Sweet Sixtine

 

Raphaël Sanzio, La Madone de Saint Sixte, ca 1513, huile sur toile, Gemäldegalerie, Dresde

D’abord placée sur le maître autel de l’église Saint Sixte de Plaisance, La Madone de Saint Sixte (ou Madone Sixtine) n’a pourtant connu une renommée mondiale qu’à partir de 1754, lorsqu’elle devint la propriété d’Auguste III et qu’elle fut exposée à la Gemäldegalerie de Dresde.

L’œuvre, commandée par le pape Jules II pour honorer Saint Sixte II, Saint patron familial, présente une iconographie simple, une Vierge à l’enfant entourée de Saints.

Marie est le personnage central de la composition. Placée en hauteur, elle tient dans ses bras l’Enfant Jésus qui regarde devant lui d’un air grave. Rien d’étonnant si l’on tient compte du premier contexte d’exposition de l’œuvre, l’église Saint Sixte de Plaisance. La toile faisait face au jubé qui, comme le voulait la tradition de l’époque, était orné d’un crucifix. Le Christ qui n’est pourtant encore qu’un nourrisson semble alors conscient de son importance face à l’un des symboles majeurs de la Passion. Cette toile, de par son iconographie, avait pour but d’illustrer l’un des évènements les plus importants de la foi chrétienne, la présence réelle du Christ dans l’Eucharistie. On peut dès lors considérer cette scène comme étant la présentation du “Dieu vivant” se dévoilant au monde des hommes.

Les deux autres personnages du tableau sont Sainte Barbe et le pape Saint Sixte II. Ils sont placés légèrement plus bas que la Vierge, dans un souci de hiérarchisation du Divin. L’homme d’Eglise semble s’adresser au Christ, pointant du doigt le spectateur dévot.

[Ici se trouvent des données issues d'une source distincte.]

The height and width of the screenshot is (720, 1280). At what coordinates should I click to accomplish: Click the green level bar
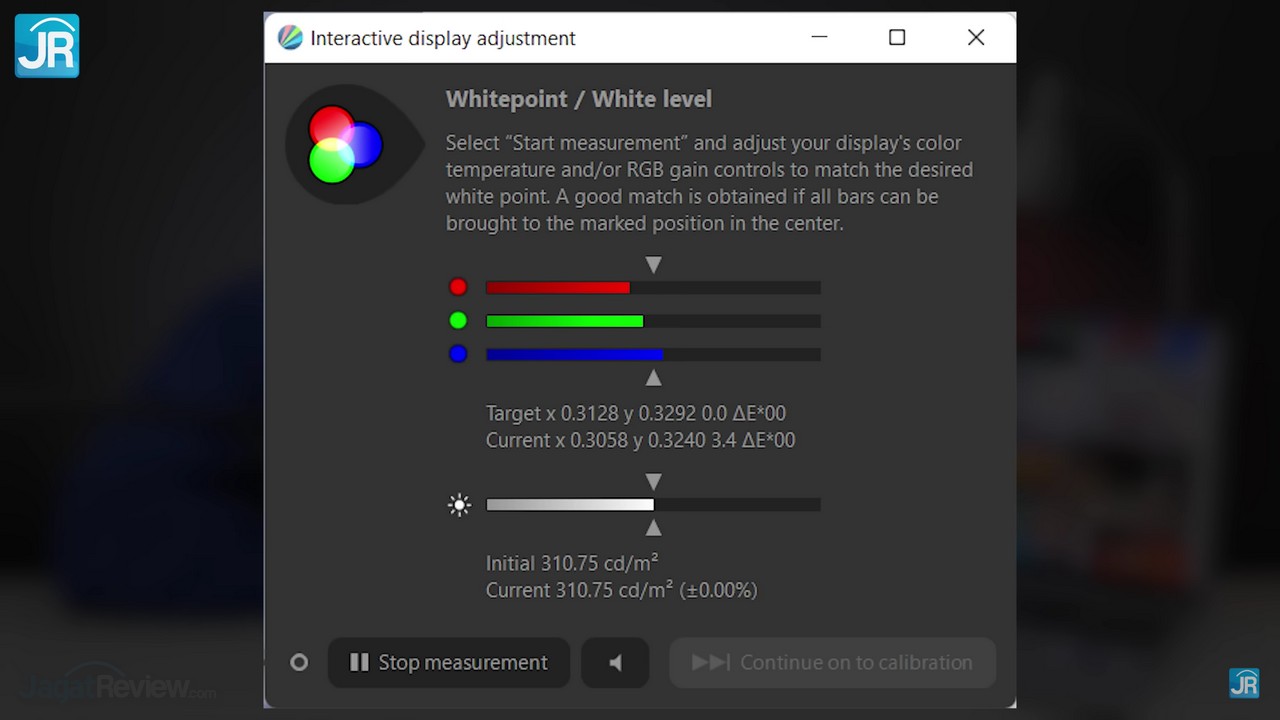(x=653, y=321)
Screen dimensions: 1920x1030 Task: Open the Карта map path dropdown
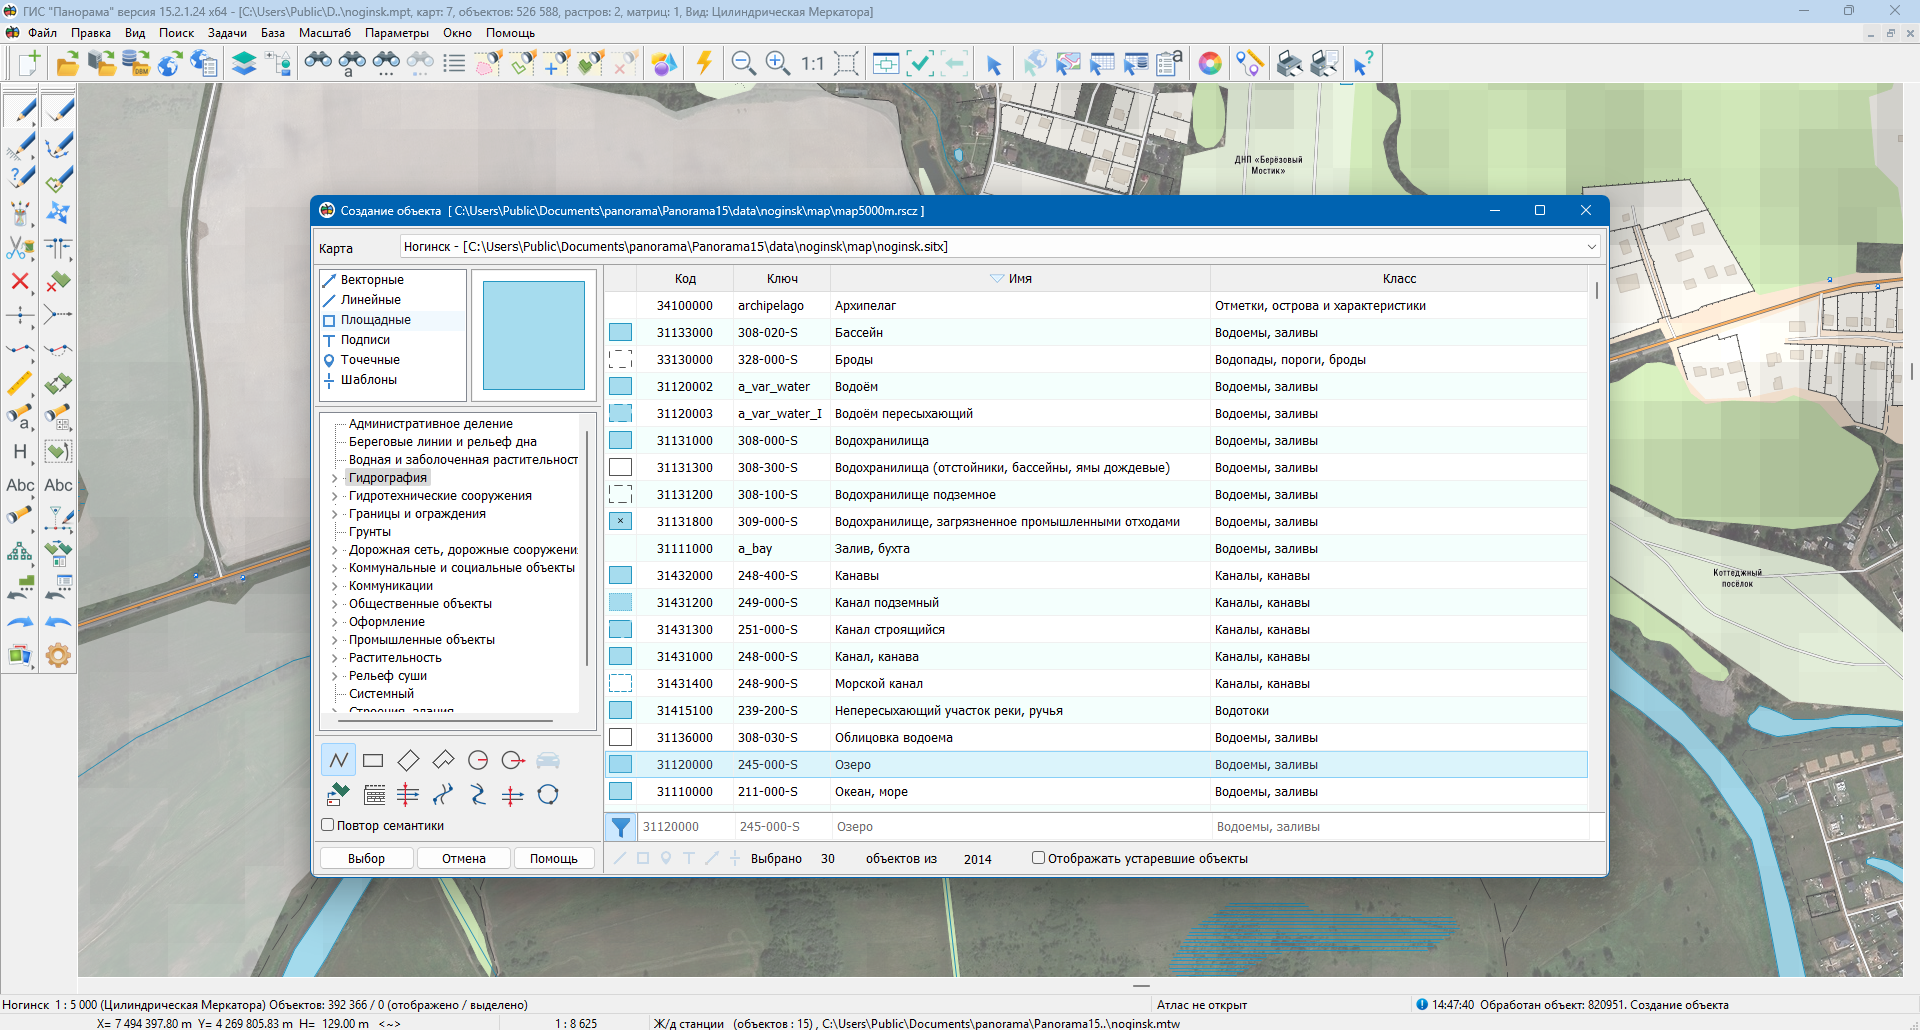pos(1591,247)
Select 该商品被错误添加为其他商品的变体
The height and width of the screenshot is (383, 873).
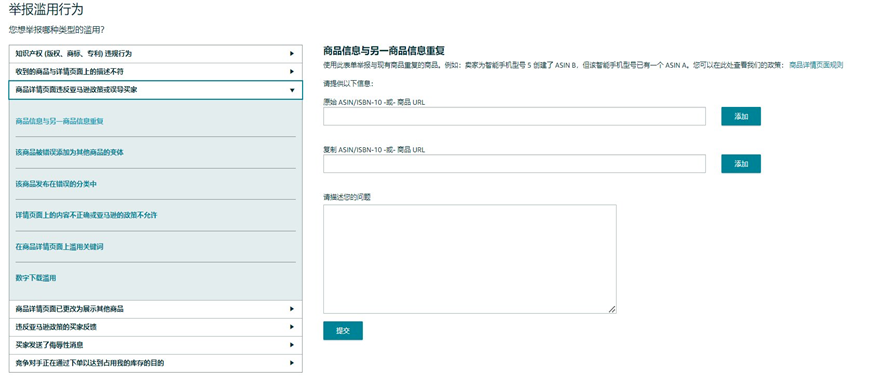[70, 152]
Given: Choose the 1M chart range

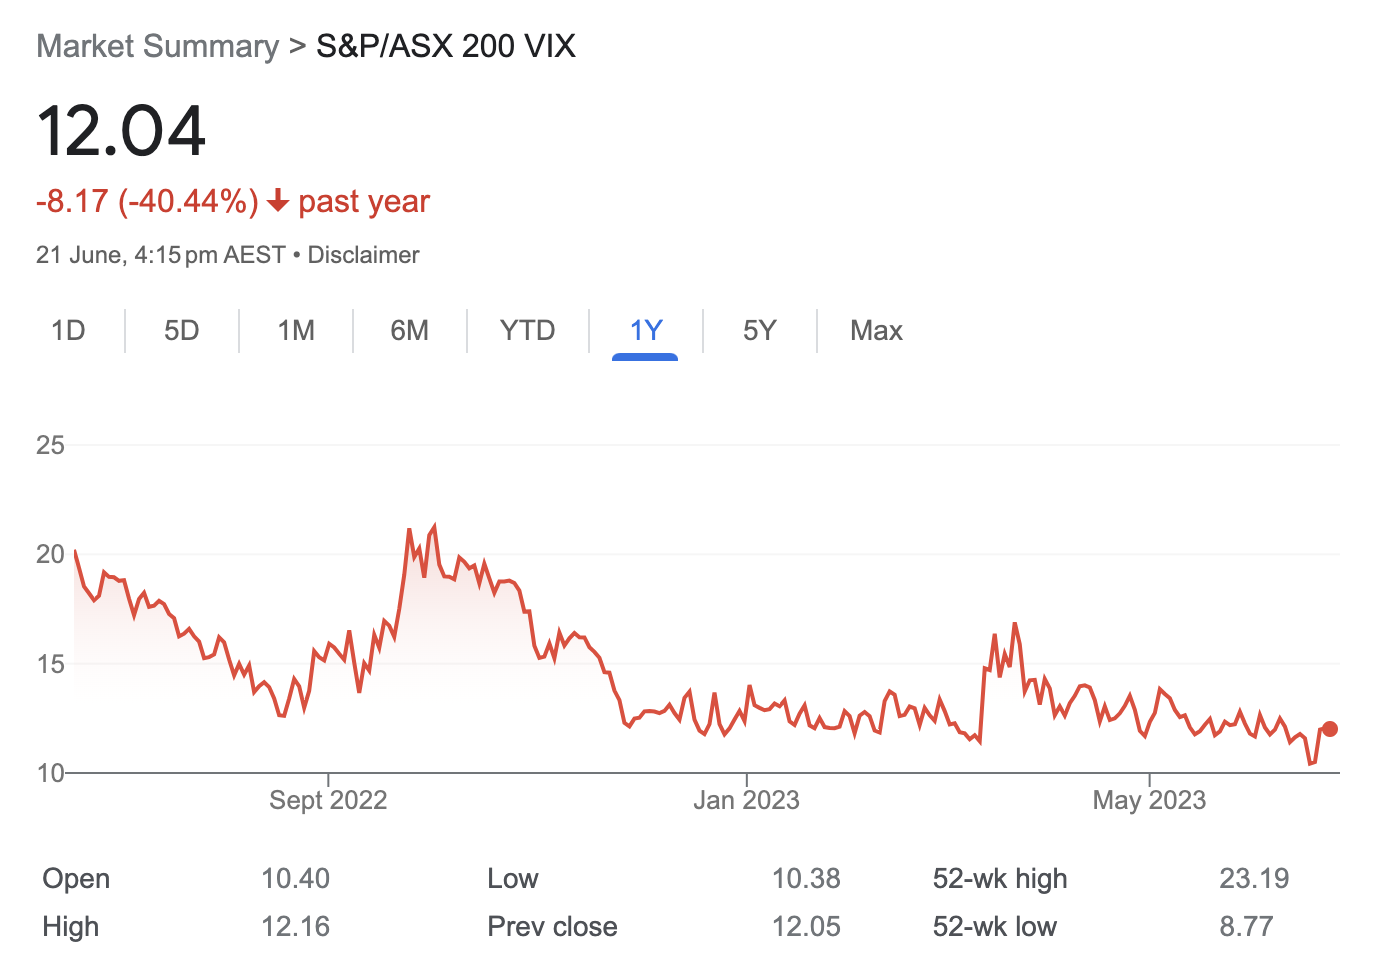Looking at the screenshot, I should click(x=296, y=331).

D’une apparente simplicité, cette œuvre constitue pourtant l’un des exemples les plus concrets de la grande maîtrise du peintre italien tant elle donne l’impression d’une réelle harmonie. L’architecture de la composition est d’une grande justesse. L’oeil est transporté dans le tableau en suivant un chemin bien défini. La tiare papale déposée dans le bas de la composition fait office de pont entre l’espace réel et l’espace pictural; le regard remonte alors le manteau du Pape pour arriver à son visage tourné vers la Vierge (le mouvement ascendant du regard de Sixte II est doublé par le rideau dans la partie supérieure gauche du tableau). L’oeil glisse ensuite sur le voile de Marie pour rejoindre le visage de Sainte Barbe (mouvement descendant lui aussi renforcé par le rideau dans la partie supérieur droite de la composition). Son regard baissé nous amène aux deux putti accoudés au rebord du tableau.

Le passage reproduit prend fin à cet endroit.